Omnichannel engagement: the new standard for international student recruitment

33% of international students abandon an application because of communication issues alone according to the Sinorbis International Student Survey (SISS). This drop-off is rarely caused by a lack of interest or information about an institution; it is driven by how slow, fragmented and difficult university communication can feel from the perspective of the student.

This isn’t an isolated statistic; data from the SISS clearly shows that student expectations are changing rapidly. When you consider, for example, that nearly 70% of students expect a response within a couple of days, yet more than a third report waiting a week or longer, it’s clear that the gap with the reality versus those expectations is widening.

The impact of this on university enrolments is not a hypothetical. When you consider that according to the SISS, 94% of students consider five or fewer universities, even minor points of friction can have an outsized impact. A delayed response, a broken conversation, or difficulty accessing a preferred communication channel is often enough for a student to disengage and move on to your competition.

Understanding this shift requires looking at how new communication channels have fundamentally altered student expectations.

How emerging channels are influencing changing student expectations

Students reported that nearly 60% disengaged from at least one university because communication felt slow or difficult (SISS, 2025), and more than 80% had to repeat the same information across different channels or conversations, emphasising a clear disconnect between expectations and reality.

Students reported that nearly 60% disengaged from at least one university because communication felt slow or difficult (SISS, 2025), and more than 80% had to repeat the same information across different channels or conversations, emphasising a clear disconnect between expectations and reality


The way students communicate in their daily lives has changed, and this is a key driver in the shift in expectations. While email remains a widely used channel for university communication, it is no longer the sole reference point for how students expect to engage with institutions. Messaging platforms feel more immediate, conversational and familiar, and they increasingly shape what students consider to be a “normal” service experience.

Expectations also vary by market, with preferred communication channels differing across key sending regions such as WeChat in China, LINE in Japan and Thailand and WhatsApp with strong usage globally.
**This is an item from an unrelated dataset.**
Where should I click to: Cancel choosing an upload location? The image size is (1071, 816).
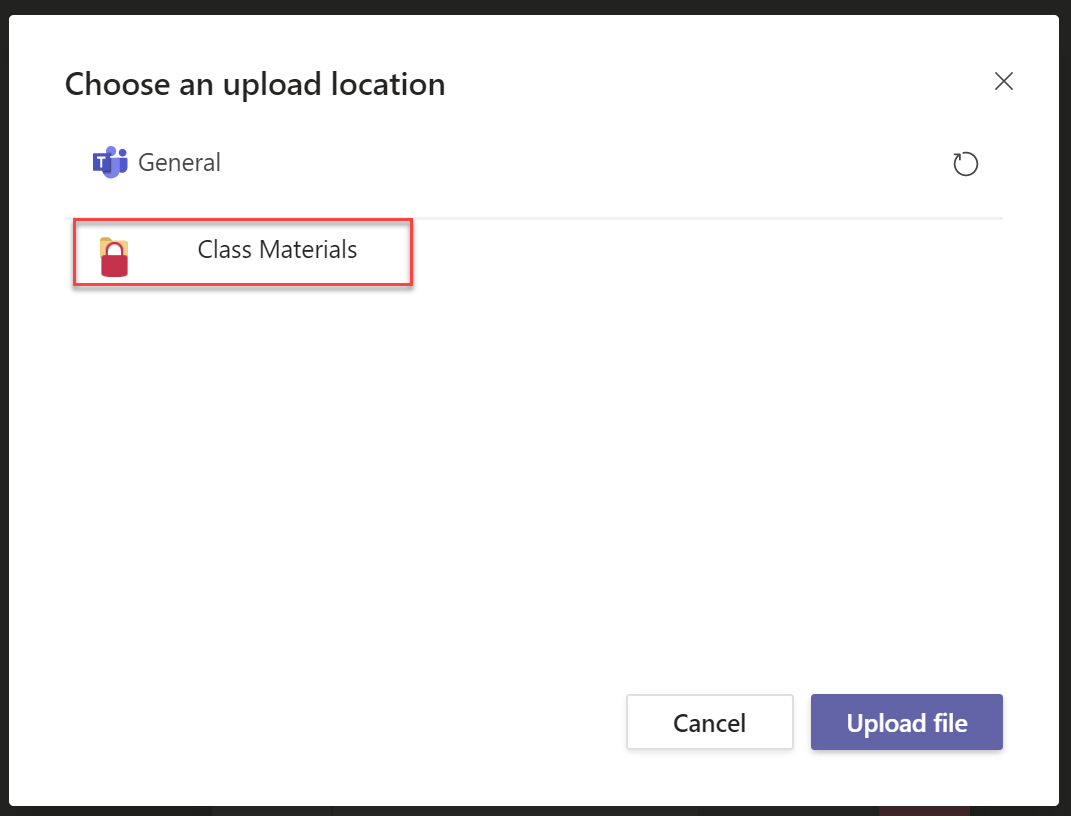click(x=709, y=722)
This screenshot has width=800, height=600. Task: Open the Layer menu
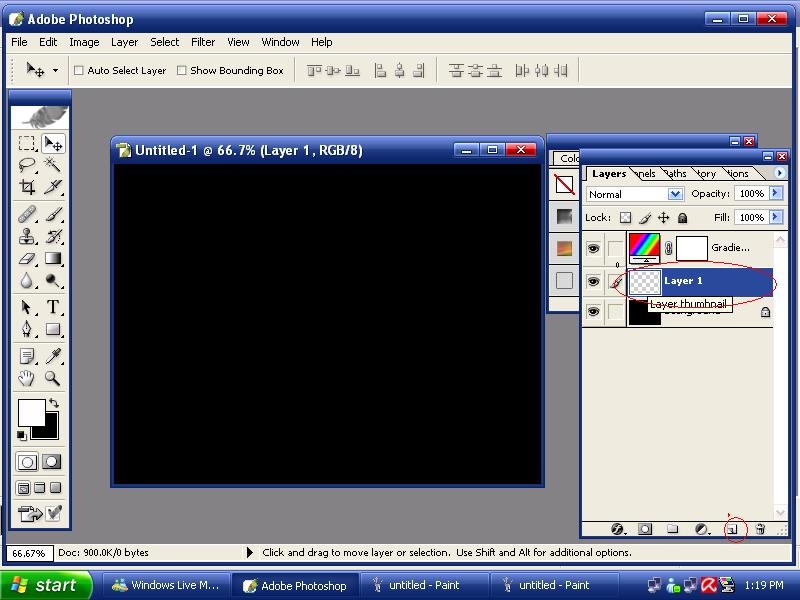point(124,42)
Regardless of channel, continuity matters across all of them. Nearly half of students reported speaking to someone who appeared unaware of previous conversations, reinforcing how easily confidence can erode when context is lost.

Where performance falls short

In response to changing preferences, many universities have expanded their channel mix, adding messaging platforms alongside email, enquiry forms and phone. On the surface, this signals progress. In practice, it often introduces new challenges.

Channels are frequently adopted without sufficient operational readiness. Ownership is unclear, response coverage is uneven, and conversations are spread across systems that do not share context. The result is a fragmented experience where students are asked to repeat information, receive conflicting answers, or experience long delays between touchpoints. What should feel like guidance instead becomes transactional.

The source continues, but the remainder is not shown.